Candice Gaukel Andrews November 12, 2015 0
The answer to the question of how many trees there are on Earth required 421,529 measurements from 50 countries on six continents. ©From the video “‪How many trees are there in the world?,” naturevideo, 2015‬‬‬‬‬‬

The answer to the question of how many trees there are on Earth required 421,529 measurements from 50 countries on six continents. ©From the video “‪How many trees are there in the world?,” naturevideo, 2015‬‬‬‬‬‬

How many trees are there in the world? That’s a question you—or a child in your life—has probably asked many times. Until now, however, there hasn’t been a very precise answer. But according to a new video produced by Nature, there are 3.04 trillion trees in the world; a number that’s hard to mentally grasp. It is, though, a lot more than we previously thought.

In the past, our estimate of the number of trees in the world was based on satellite pictures, which more accurately gave us an idea of how much land was covered in forest. But now, thanks to thousands of people who counted trees in thousands of forests all over the world, we have a clearer picture of tree density on land that looks, from above, to be covered in them.

At the present time, there are about 400 trees per person on Earth. ©John T. Andrews‬‬‬‬‬

At the present time, there are about 400 trees per person on Earth. ©John T. Andrews‬‬‬‬‬

Although that astronomical number is a good sign, we are losing about 10 million trees per year, even factoring in new growth. And that’s a trend that looks like it’s going to continue. In March 2015, a study published in Science Advances, an online journal offspring of Science Magazine, reported that nearly 20 percent of the world’s remaining forests are within 0.06 miles (328 feet) of a forest edge, and more than 70 percent of the world’s forests are within 0.6 miles of an edge.

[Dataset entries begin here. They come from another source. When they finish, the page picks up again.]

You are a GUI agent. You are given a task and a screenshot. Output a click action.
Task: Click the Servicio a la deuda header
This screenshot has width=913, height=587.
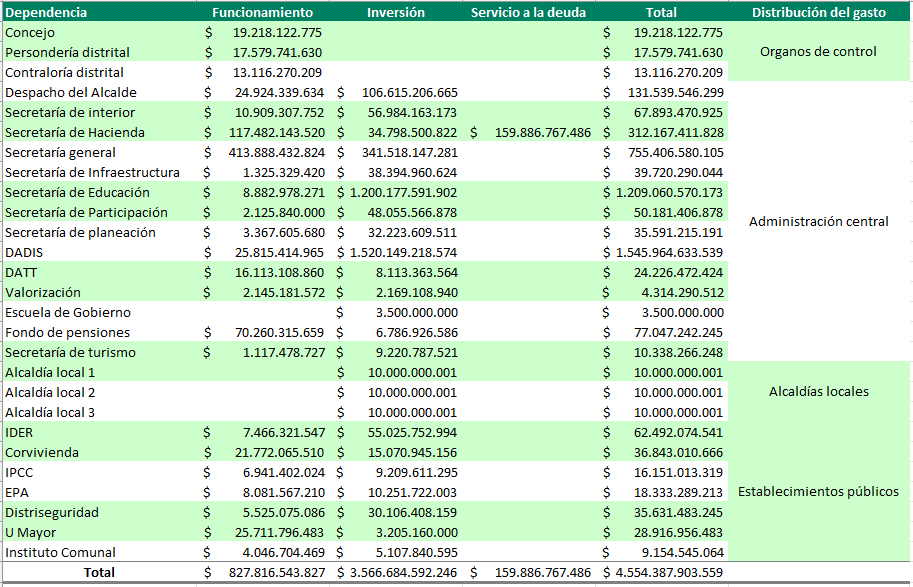click(x=528, y=12)
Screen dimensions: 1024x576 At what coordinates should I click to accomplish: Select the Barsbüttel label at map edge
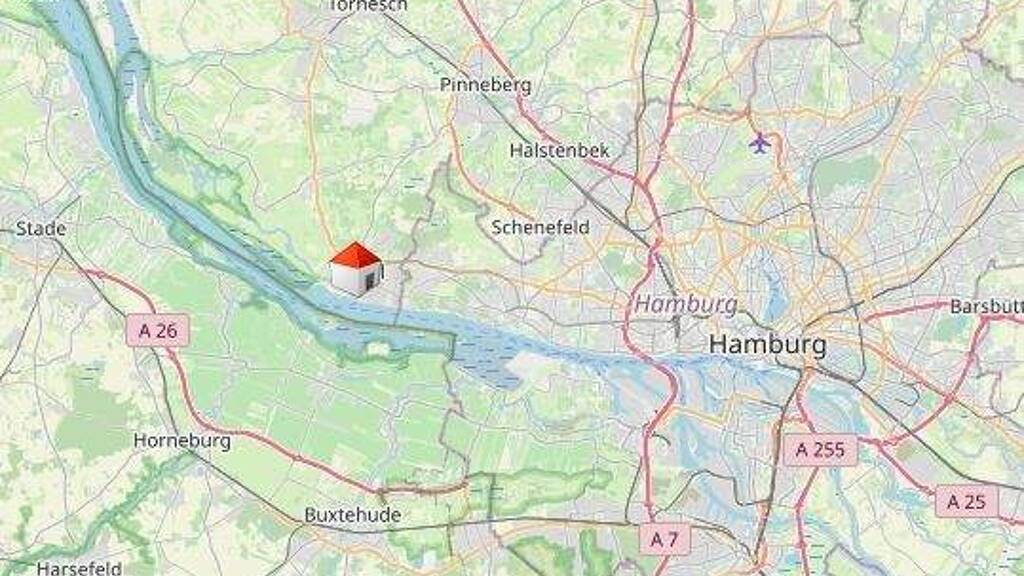tap(986, 306)
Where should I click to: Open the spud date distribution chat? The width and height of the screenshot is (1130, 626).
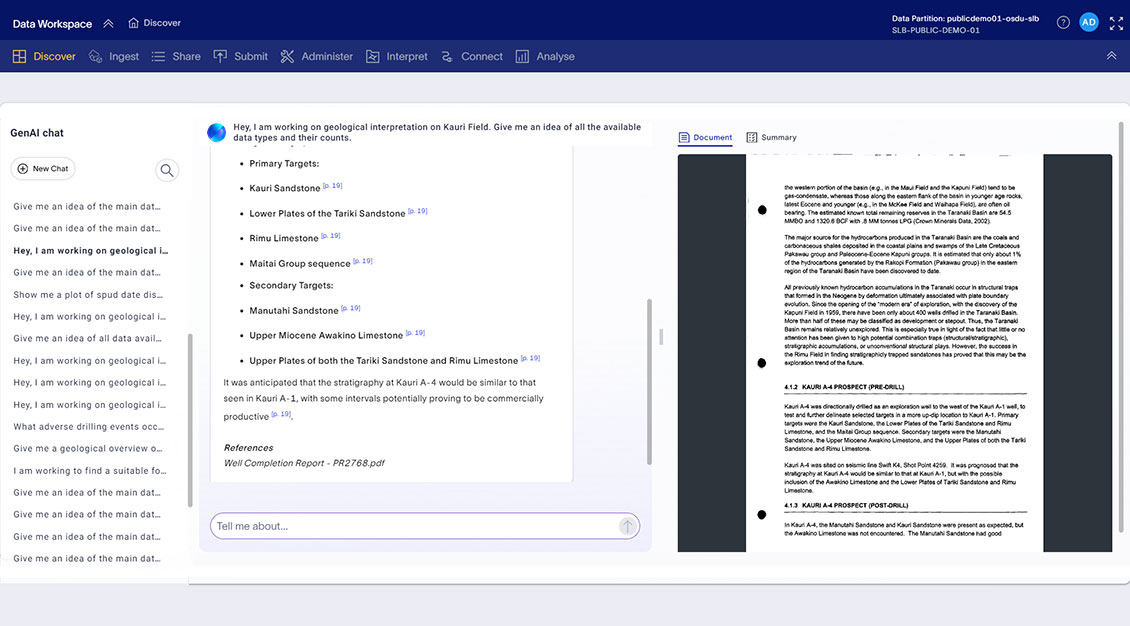tap(89, 294)
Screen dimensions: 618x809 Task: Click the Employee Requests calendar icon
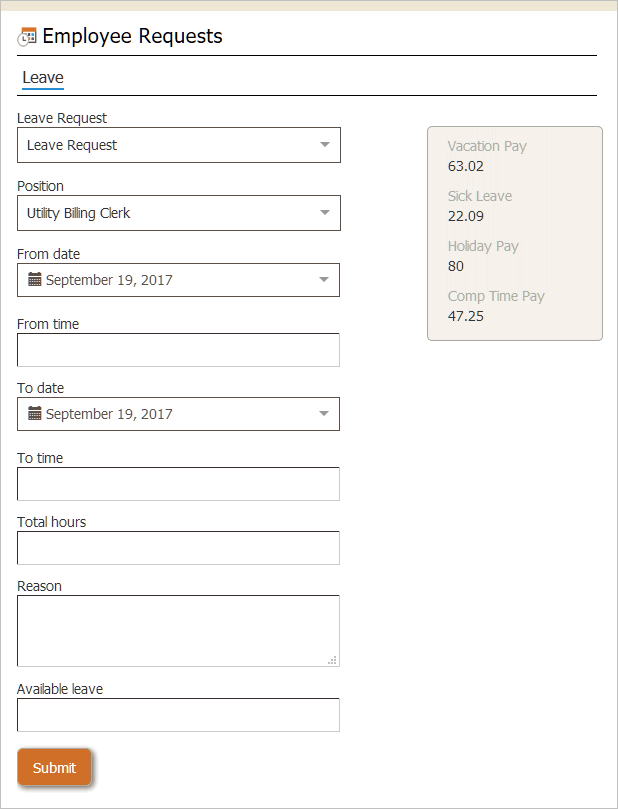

This puts most forests well within the range where human activities, altered microclimates and nonforest species may influence them.

The hope is that having a more realistic count of the trees we do have at the present time will help us understand where endangered species might be able to live, how water is cycled in an ecosystem and how much carbon dioxide is being absorbed from the atmosphere.

Most importantly, perhaps, this new data will show us how to preserve and replenish our forests.